IRELAND’S richest people benefited most in the last three decades thanks to the policies of successive governments which boosted the incomes of the wealthiest, new research claims.

Ireland’s rich benefited most from government policy over last 30 years

An assessment by a leading pressure group supporting the marginalised in our society claims that policies since the 1980s have increased the income of the richest 10% of households and widened the gap between these and the rest of society.

Social Justice Ireland (SJI) is calling on political parties competing in the forthcoming General Election to indicate how they intend reversing the support for the salaries of the richest in the years ahead.

An analysis by the group shows that in 2009, the share of disposable income for the richest households was nearly 11 times that of the poorest.

Disposable income is the amount of money households have to spend after they have received employment-pension income, paid all their taxes and received any welfare entitlements.

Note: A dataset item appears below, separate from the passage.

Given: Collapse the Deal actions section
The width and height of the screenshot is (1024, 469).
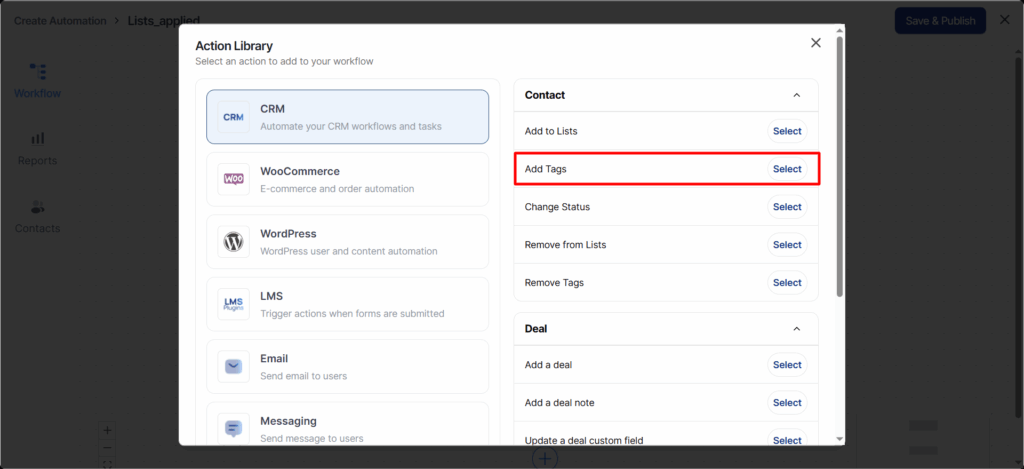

The richest 10% of Irish households received 24.48% of Ireland’s disposable income compared to 2.28% when it came to the poorest households.

Recent government measures including the bank bailouts have increased the losses of the poorest households, warned SJI director Fr Sean Healy.

“Resources are being taken from the poor to bailout gambling bankers and senior bondholders and to increase the incomes of the top 10%.

“This process of dispossessing poor people — by appropriating their resources to pay for activities they had no hand, act or part in — may be legal but it is deeply unjust and unfair,” Fr Healy said.

Figures from the European Union’s Survey on Income and Living Conditions (SILC), which were analysed by SJI, show two income brackets saw their share of disposable income increase since the late 1980s — the lowest and the highest.

But while those with the lowest bracket saw disposable income gains of +0.11%, the highest incomes saw increases of +1.34%.

Fr Healy claimed a number of other measures such as tax breaks for the better-off had helped inflate the incomes of richer people.

The pressure group also pointed out that there are now over 140,000 people who are long-term unemployed — the highest since the late 1980s.

The risk of poverty in rural Ireland was also 6% higher than in urban Ireland, the group said.